Chapter 7 - Triggered by Anger

340 45 0
                                    

  Perubahan

  Kata itulah yang terngiang-ngiang di benak Kyle.

  Tapi ingat, tak ada jaminan bahwa kau tak berubah lagi. Dan juga, meski aku sendiri mengatakan bahwa wujud ini tak diciptakan untuk dilihat oleh manusia, aku tak menjamin bahwa wujudmu akan selalu begitu. Mungkin perubahanmu akan dipengaruhi oleh suatu faktor, dan aku belum tahu apa itu. Setidaknya, sempatkan dirimu ke pantai favoritmu yang sepi itu untuk memastikan kau mengalami perubahan lagi atau tidak.

  Saran Crystal juga ikut berputar-putar dengan suara bising, menggema ke pikirannya hingga ia bimbang, memutuskan untuk pergi ke pantai favoritnya yang sepi atau tidak.

  Bagaimana bila tiba-tiba saat aku sedang minum air di depan kulkas, lalu Samuel dan Tiffanny sedang menonton televisi di ruang tamu, lalu tiba-tiba perubahanku mendadak dimulai?, pikirnya.

  Bila masalah Samuel-- entahlah, yang terpikirkan olehku adalah, dia mungkin tiba-tiba akan menyemburkan makanan ringannya dari mulut karena terkejut, lalu tiba-tiba bersujud padaku berkali-kali seraya mengagungkan nama Dewa Api padaku dan meminta maaf atas segala dosa yang telah ia lakukan padaku, pikirnya seraya tertawa.

  Lalu..., Tiffanny? Tck, entahlah. Mungkin dia sudah pingsan karena lupa mengambil nafas.

  Ia menekan pelipisnya, lalu menyandarkan punggung.

  Malam hari yang sunyi senyap seperti biasanya itu, ia duduk termenung di sofa. Jiwanya seolah larut dalam larutan pikirannya sendiri. Bahkan beberapa acara yang sudah usai pada layar kaca tak ia hiraukan sama sekali.

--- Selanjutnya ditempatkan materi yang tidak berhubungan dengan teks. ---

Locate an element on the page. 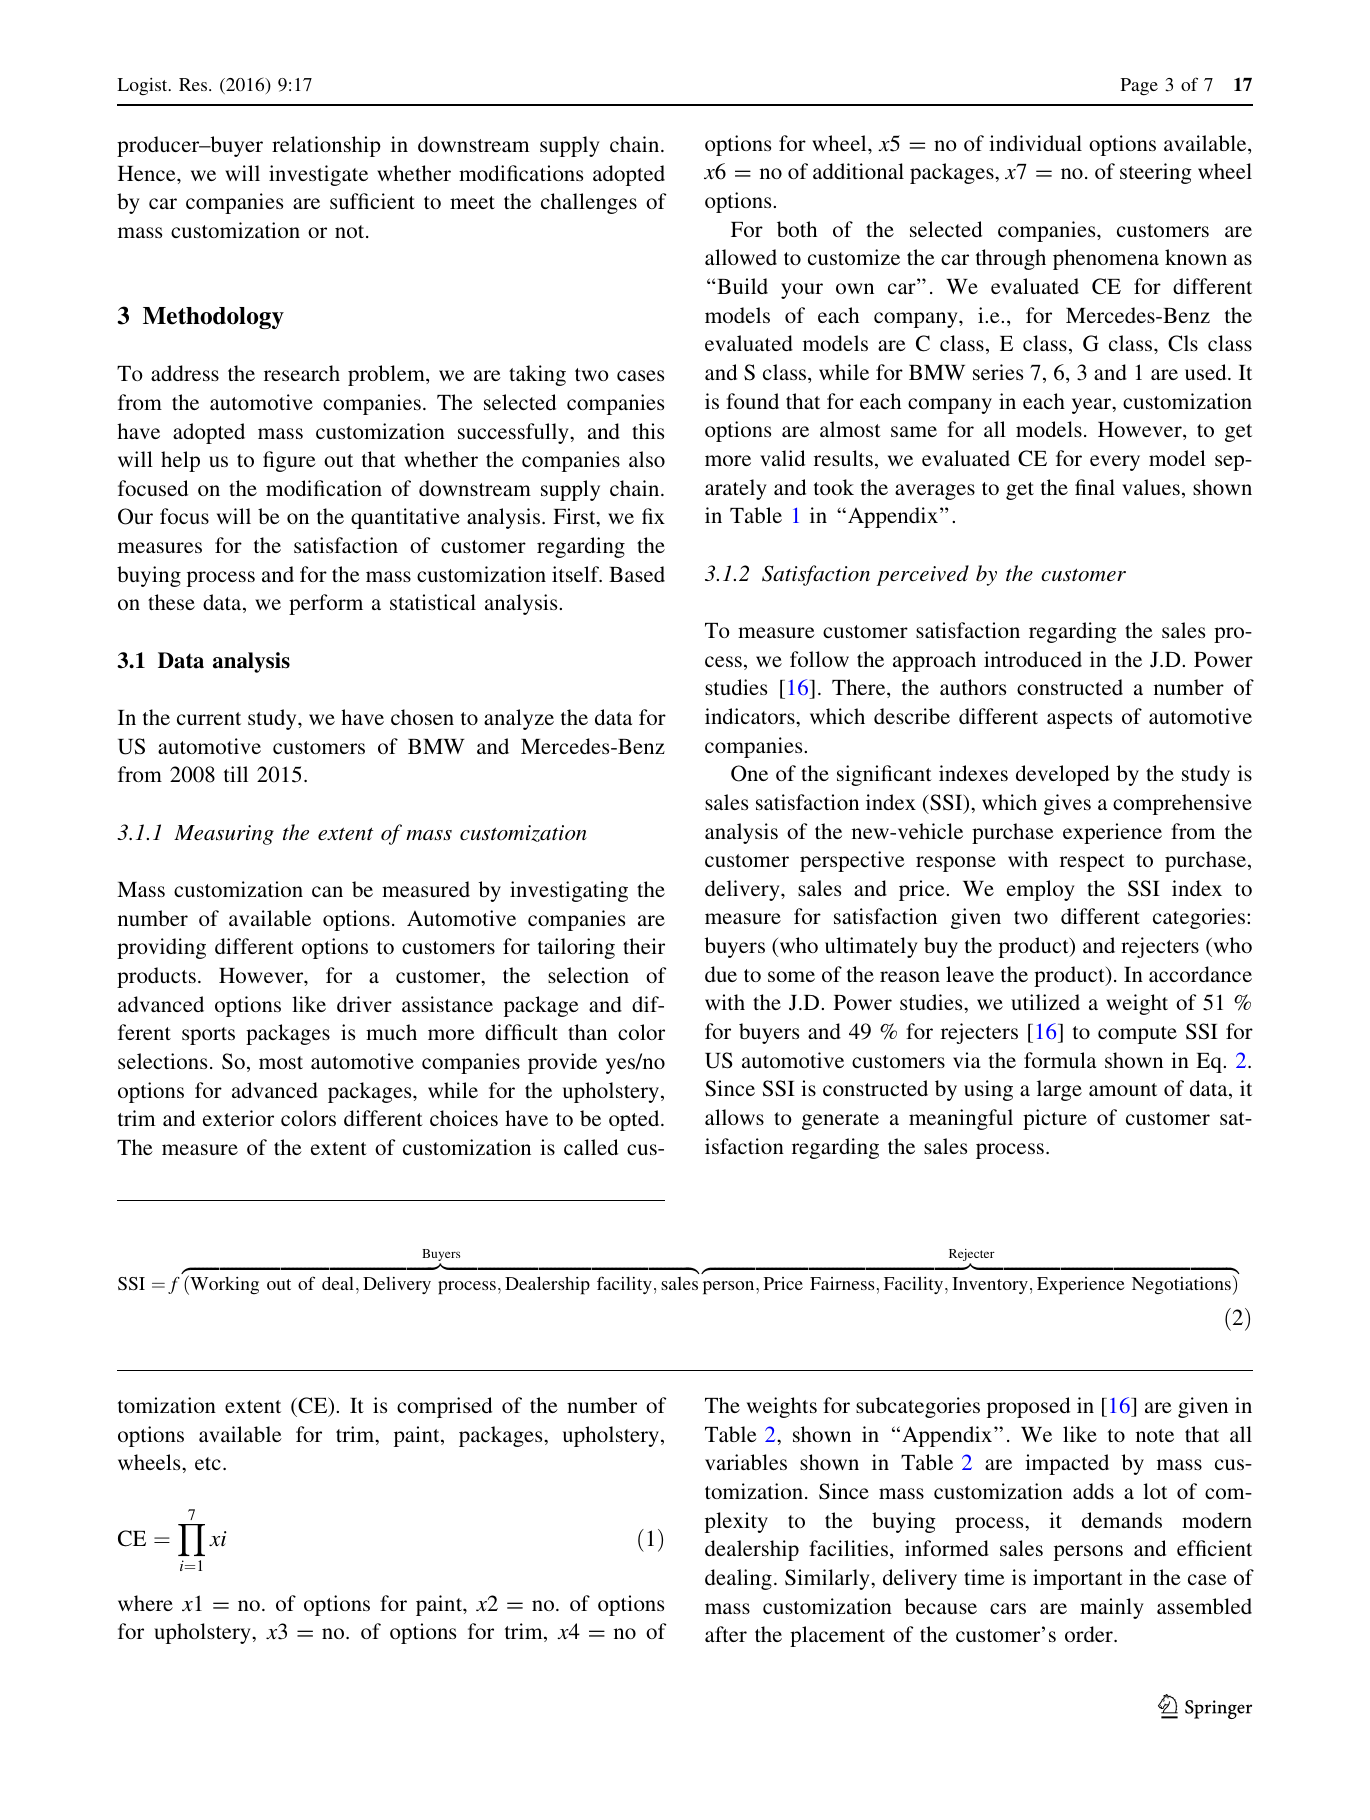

  Berbagai macam pertanyaan muncul dalam benaknya. Saat ini Kyle benar-benar bimbang, ia tidak menemukan resolusi sedikit pun dari masalah ini.

  Disentakkanlah punggungnya ke sofa untuk mengubah posisi duduk yang tampak serius menjadi posisi yang dapat disebut pantas untuk tidur santai di pantai. Ia melipat tangan di atas perut, meluruskan kedua kaki dan menutup matanya.

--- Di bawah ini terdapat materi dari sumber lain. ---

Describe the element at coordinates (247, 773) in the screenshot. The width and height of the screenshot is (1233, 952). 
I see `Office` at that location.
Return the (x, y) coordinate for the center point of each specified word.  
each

  Ya, setidaknya aku akan menyempatkan diriku ke pantai untuk berjaga-jaga.

  Lalu perlahan..., ia membayangkan bagaimana rasanya bisa memiliki keluarga yang harmonis pada umumnya, pergi piknik bersama, menonton televisi bersama dan berbincang dengan asyik juga dilakukan bersama. Semua bayangan itu dilakukan agar secepatnya ia dapat tidur nyenyak meskipun ia tahu, bahwa tak lama lagi ia harus pergi ke pantai favoritnya untuk bersembunyi dari dunia.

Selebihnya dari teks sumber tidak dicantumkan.